In Italia, gl’insostenibili miti dell’insuperabilità della lotta di classe e dell’inaccettabilità di limitazioni ai diritti della proprietà hanno prodotto una debolezza tanto delle direzioni aziendali, che dei lavoratori, di fronte alle inevitabili pressioni delle grandi potenze, dei partiti, della finanza e della concorrenza,  e allo smantellamento delle nostre imprese.

E’ ben vero che, in un’Europa unita con un miliardo di abitanti, non avrebbe probabilmente senso che tutti i Paesi abbiano tutti i tipi di produzione, e quindi l’ Europa del Sud avrebbe dovuto comunque “barattare” con il Nord e con L’Est la manifattura con la cultura, l’ecologia e i servizi,   ma ciò avrebbe dovuto essere deciso dall’ Europa e negoziato fra i Paesi, non già essere il risultato di una serie di fatti compiuti imposti dai più furbi.  In pratica, nulla vieta che le holding dei grandi gruppi siano collocate in Europa Centrale, né che le fabbriche siano in Cina, purché i centri di ricerca, gli uffici finanziari e commerciali, l’indotto del terziario, siano sparsi in tutta Europa, e che, in cambio, vengano collocati nell’ Europa mediterranea istituti e industrie culturali.

Questo per dire che la pur necessaria ristrutturazione, anche territoriale, dell’ economia europea è stata non solo iniqua, ma anche e soprattutto inadatta a combattere efficacemente la concorrenza internazionale.

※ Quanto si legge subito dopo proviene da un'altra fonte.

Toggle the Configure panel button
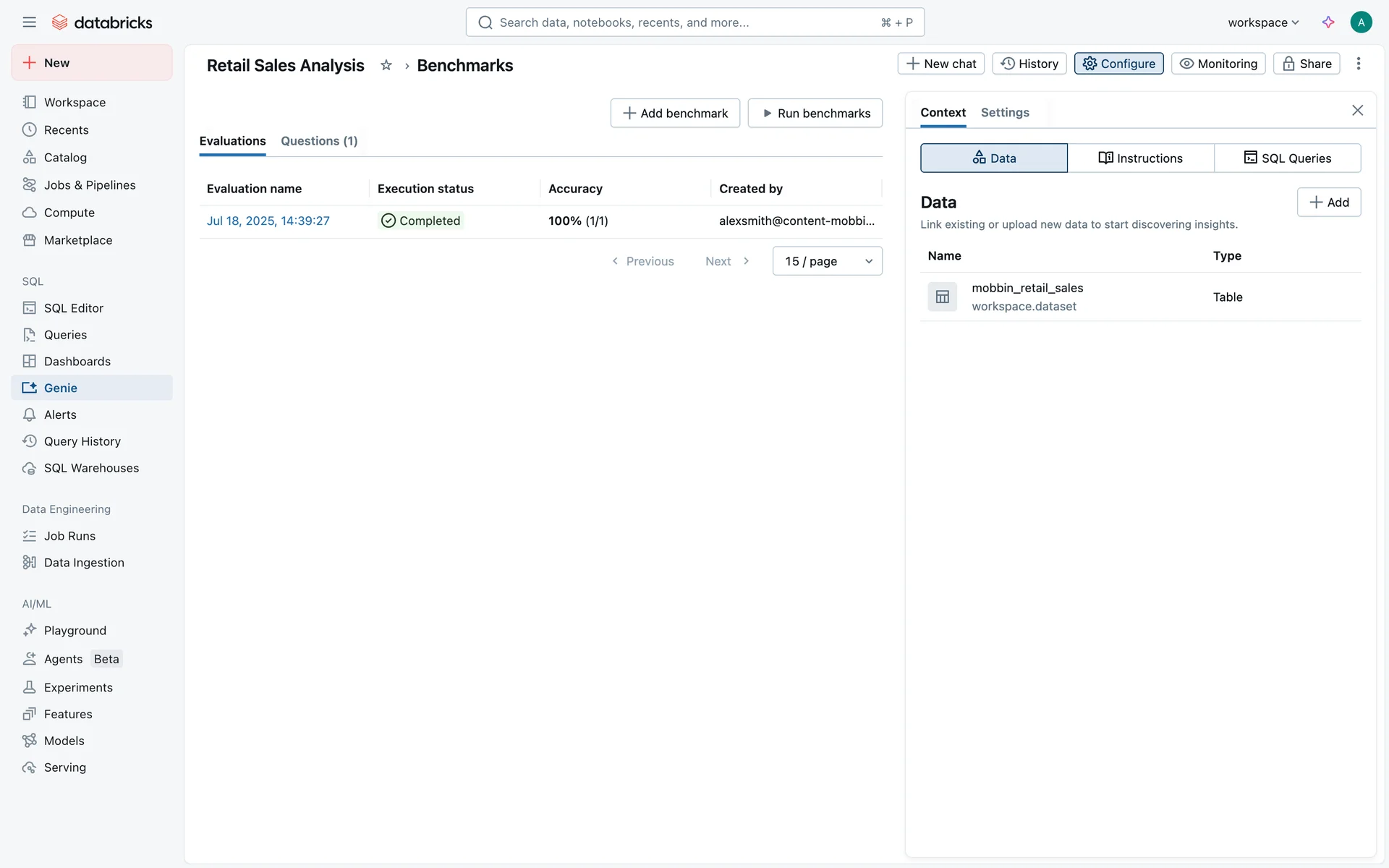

In conclusione, l’infausta sorte della nostra “Città dell’Auto” era scritta da molti decenni, da quando tanto la  politica, quanto l’imprenditoria, quanto il sindacato avevano rifiutato di seguire il modello tedesco, basato sulla cogestione, sull’ alta qualità e su delocalizzazioni controllate. Oggi, le imprese tedesche, seguendo la clientela,  producono e vendono la maggior parte delle loro auto all’ estero, però la “testa” è sempre più fermamente a Wolfsburg, a Stoccarda e a  Monaco, con la partecipazione alla gestione e agli utili del Governo, del management, delle Autorità locali e dei lavoratori. Addirittura, il Governo cinese ha loro permesso nel 2020, in anticipazione del Trattato UE-Cina poi “congelato”, di acquisire il 100% della proprietà delle fabbriche cinesi loro partner. Le imprese cogestite tedesche sono più forti, non solo della loro dispersa “proprietà”, bensì dei Governi, cinese, tedesco e perfino americano.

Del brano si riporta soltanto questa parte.